> _WORK REQUIRED_: Give back every entry, copied exactly.

Saved data entries:
————————

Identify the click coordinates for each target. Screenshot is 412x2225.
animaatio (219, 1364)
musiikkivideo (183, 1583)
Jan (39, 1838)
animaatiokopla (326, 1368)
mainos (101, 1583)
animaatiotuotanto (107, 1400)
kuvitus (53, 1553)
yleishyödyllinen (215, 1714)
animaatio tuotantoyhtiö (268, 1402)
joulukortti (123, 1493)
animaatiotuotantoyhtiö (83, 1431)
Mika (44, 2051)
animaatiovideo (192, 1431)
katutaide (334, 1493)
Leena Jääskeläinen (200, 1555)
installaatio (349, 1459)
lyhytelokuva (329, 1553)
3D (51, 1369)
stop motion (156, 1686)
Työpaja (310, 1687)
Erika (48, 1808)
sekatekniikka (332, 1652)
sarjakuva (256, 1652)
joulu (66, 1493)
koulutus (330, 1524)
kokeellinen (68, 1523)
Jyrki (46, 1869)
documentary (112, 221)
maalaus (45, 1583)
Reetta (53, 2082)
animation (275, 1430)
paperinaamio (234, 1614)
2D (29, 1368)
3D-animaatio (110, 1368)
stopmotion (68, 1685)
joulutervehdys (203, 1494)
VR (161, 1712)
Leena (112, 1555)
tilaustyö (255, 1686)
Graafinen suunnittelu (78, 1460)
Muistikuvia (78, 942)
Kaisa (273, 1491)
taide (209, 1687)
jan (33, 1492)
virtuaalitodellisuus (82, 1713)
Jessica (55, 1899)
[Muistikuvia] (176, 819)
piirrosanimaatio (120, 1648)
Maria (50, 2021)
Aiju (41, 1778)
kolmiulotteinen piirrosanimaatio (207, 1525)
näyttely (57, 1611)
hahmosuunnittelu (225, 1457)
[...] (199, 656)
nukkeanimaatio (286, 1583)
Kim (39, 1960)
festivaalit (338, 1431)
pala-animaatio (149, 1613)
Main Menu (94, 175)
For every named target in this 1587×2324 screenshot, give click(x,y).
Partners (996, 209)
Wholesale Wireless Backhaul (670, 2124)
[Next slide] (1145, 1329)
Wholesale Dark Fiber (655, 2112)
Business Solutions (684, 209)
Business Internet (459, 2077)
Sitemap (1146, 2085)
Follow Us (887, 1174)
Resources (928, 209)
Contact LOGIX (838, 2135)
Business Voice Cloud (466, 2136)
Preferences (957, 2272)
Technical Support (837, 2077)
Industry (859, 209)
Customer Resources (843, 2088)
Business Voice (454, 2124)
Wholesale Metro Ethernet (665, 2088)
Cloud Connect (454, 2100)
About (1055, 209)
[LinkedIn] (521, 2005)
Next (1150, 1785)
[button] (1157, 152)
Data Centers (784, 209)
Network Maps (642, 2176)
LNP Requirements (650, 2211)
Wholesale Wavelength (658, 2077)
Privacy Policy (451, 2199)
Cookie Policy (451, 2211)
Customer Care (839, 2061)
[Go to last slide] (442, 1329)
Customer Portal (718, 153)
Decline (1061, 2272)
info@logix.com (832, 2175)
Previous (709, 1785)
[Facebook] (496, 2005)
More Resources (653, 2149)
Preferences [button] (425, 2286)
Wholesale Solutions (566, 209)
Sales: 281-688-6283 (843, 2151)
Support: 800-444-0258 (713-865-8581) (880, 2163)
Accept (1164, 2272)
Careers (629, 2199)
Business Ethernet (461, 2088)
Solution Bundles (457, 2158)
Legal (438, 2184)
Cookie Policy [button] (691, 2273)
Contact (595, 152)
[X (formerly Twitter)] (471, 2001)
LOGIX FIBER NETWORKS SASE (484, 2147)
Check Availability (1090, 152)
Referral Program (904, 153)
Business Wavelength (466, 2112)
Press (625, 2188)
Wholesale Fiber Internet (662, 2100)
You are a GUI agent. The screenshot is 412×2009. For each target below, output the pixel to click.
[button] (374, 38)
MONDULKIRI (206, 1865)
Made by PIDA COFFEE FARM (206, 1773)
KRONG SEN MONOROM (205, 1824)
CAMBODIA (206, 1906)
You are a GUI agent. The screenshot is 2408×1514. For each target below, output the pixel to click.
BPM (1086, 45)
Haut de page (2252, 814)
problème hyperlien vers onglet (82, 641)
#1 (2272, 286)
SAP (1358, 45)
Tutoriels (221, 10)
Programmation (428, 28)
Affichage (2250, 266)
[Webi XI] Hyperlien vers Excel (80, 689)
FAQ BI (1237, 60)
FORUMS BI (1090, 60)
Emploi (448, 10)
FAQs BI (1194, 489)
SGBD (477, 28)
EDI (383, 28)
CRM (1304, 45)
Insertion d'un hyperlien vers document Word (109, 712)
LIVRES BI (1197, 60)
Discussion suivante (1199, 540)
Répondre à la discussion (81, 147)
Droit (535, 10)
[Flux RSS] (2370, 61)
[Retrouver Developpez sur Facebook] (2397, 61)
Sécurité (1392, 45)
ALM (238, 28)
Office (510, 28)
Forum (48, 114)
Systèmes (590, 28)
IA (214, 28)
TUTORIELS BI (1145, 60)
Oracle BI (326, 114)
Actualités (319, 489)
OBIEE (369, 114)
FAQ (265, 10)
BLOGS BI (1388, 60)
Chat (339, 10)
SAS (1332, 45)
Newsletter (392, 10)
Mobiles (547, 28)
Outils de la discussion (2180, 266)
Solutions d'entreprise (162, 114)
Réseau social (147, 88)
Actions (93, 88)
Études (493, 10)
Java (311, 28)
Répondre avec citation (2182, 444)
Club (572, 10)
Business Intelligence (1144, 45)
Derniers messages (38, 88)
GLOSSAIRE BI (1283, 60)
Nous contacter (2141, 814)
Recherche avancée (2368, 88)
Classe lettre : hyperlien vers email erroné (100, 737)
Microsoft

————————

> _ANSWER FOR THIS EXERCISE_:
Identify the click coordinates for each target. Screenshot is 412x2225.
animaatio (219, 1364)
musiikkivideo (183, 1583)
Jan (39, 1838)
animaatiokopla (326, 1368)
mainos (101, 1583)
animaatiotuotanto (107, 1400)
kuvitus (53, 1553)
yleishyödyllinen (215, 1714)
animaatio tuotantoyhtiö (268, 1402)
joulukortti (123, 1493)
animaatiotuotantoyhtiö (83, 1431)
Mika (44, 2051)
animaatiovideo (192, 1431)
katutaide (334, 1493)
Leena Jääskeläinen (200, 1555)
installaatio (349, 1459)
lyhytelokuva (329, 1553)
3D (51, 1369)
stop motion (156, 1686)
Työpaja (310, 1687)
Erika (48, 1808)
sekatekniikka (332, 1652)
sarjakuva (256, 1652)
joulu (66, 1493)
koulutus (330, 1524)
kokeellinen (68, 1523)
Jyrki (46, 1869)
documentary (112, 221)
maalaus (45, 1583)
Reetta (53, 2082)
animation (275, 1430)
paperinaamio (234, 1614)
2D (29, 1368)
3D-animaatio (110, 1368)
stopmotion (68, 1685)
joulutervehdys (203, 1494)
VR (161, 1712)
Leena (112, 1555)
tilaustyö (255, 1686)
Graafinen suunnittelu (78, 1460)
Muistikuvia (78, 942)
Kaisa (273, 1491)
taide (209, 1687)
jan (33, 1492)
virtuaalitodellisuus (82, 1713)
Jessica (55, 1899)
[Muistikuvia] (176, 819)
piirrosanimaatio (120, 1648)
Maria (50, 2021)
Aiju (41, 1778)
kolmiulotteinen piirrosanimaatio (207, 1525)
näyttely (57, 1611)
hahmosuunnittelu (225, 1457)
[...] (199, 656)
nukkeanimaatio (286, 1583)
Kim (39, 1960)
festivaalit (338, 1431)
pala-animaatio (149, 1613)
Main Menu (94, 175)
For every named target in this 1587×2324 screenshot, give click(x,y).
Partners (996, 209)
Wholesale Wireless Backhaul (670, 2124)
[Next slide] (1145, 1329)
Wholesale Dark Fiber (655, 2112)
Business Solutions (684, 209)
Business Internet (459, 2077)
Sitemap (1146, 2085)
Follow Us (887, 1174)
Resources (928, 209)
Contact LOGIX (838, 2135)
Business Voice Cloud (466, 2136)
Preferences (957, 2272)
Technical Support (837, 2077)
Industry (859, 209)
Customer Resources (843, 2088)
Business Voice (454, 2124)
Wholesale Metro Ethernet (665, 2088)
Cloud Connect (454, 2100)
About (1055, 209)
[LinkedIn] (521, 2005)
Next (1150, 1785)
[button] (1157, 152)
Data Centers (784, 209)
Network Maps (642, 2176)
LNP Requirements (650, 2211)
Wholesale Wavelength (658, 2077)
Privacy Policy (451, 2199)
Cookie Policy (451, 2211)
Customer Care (839, 2061)
[Go to last slide] (442, 1329)
Customer Portal (718, 153)
Decline (1061, 2272)
info@logix.com (832, 2175)
Previous (709, 1785)
[Facebook] (496, 2005)
More Resources (653, 2149)
Preferences [button] (425, 2286)
Wholesale Solutions (566, 209)
Sales: 281-688-6283 (843, 2151)
Support: 800-444-0258 (713-865-8581) (880, 2163)
Accept (1164, 2272)
Careers (629, 2199)
Business Ethernet (461, 2088)
Solution Bundles (457, 2158)
Legal (438, 2184)
Cookie Policy [button] (691, 2273)
Contact (595, 152)
[X (formerly Twitter)] (471, 2001)
LOGIX FIBER NETWORKS SASE (484, 2147)
Check Availability (1090, 152)
Referral Program (904, 153)
Business Wavelength (466, 2112)
Press (625, 2188)
Wholesale Fiber Internet (662, 2100)
You are a GUI agent. The screenshot is 412×2009. For each target below, output the pixel to click.
[button] (374, 38)
MONDULKIRI (206, 1865)
Made by PIDA COFFEE FARM (206, 1773)
KRONG SEN MONOROM (205, 1824)
CAMBODIA (206, 1906)
You are a GUI agent. The screenshot is 2408×1514. For each target below, output the pixel to click.
BPM (1086, 45)
Haut de page (2252, 814)
problème hyperlien vers onglet (82, 641)
#1 (2272, 286)
SAP (1358, 45)
Tutoriels (221, 10)
Programmation (428, 28)
Affichage (2250, 266)
[Webi XI] Hyperlien vers Excel (80, 689)
FAQ BI (1237, 60)
FORUMS BI (1090, 60)
Emploi (448, 10)
FAQs BI (1194, 489)
SGBD (477, 28)
EDI (383, 28)
CRM (1304, 45)
Insertion d'un hyperlien vers document Word (109, 712)
LIVRES BI (1197, 60)
Discussion suivante (1199, 540)
Répondre à la discussion (81, 147)
Droit (535, 10)
[Flux RSS] (2370, 61)
[Retrouver Developpez sur Facebook] (2397, 61)
Sécurité (1392, 45)
ALM (238, 28)
Office (510, 28)
Forum (48, 114)
Systèmes (590, 28)
IA (214, 28)
TUTORIELS BI (1145, 60)
Oracle BI (326, 114)
Actualités (319, 489)
OBIEE (369, 114)
FAQ (265, 10)
BLOGS BI (1388, 60)
Chat (339, 10)
SAS (1332, 45)
Newsletter (392, 10)
Mobiles (547, 28)
Outils de la discussion (2180, 266)
Solutions d'entreprise (162, 114)
Réseau social (147, 88)
Actions (93, 88)
Études (493, 10)
Java (311, 28)
Répondre avec citation (2182, 444)
Club (572, 10)
Business Intelligence (1144, 45)
Derniers messages (38, 88)
GLOSSAIRE BI (1283, 60)
Nous contacter (2141, 814)
Recherche avancée (2368, 88)
Classe lettre : hyperlien vers email erroné (100, 737)
Microsoft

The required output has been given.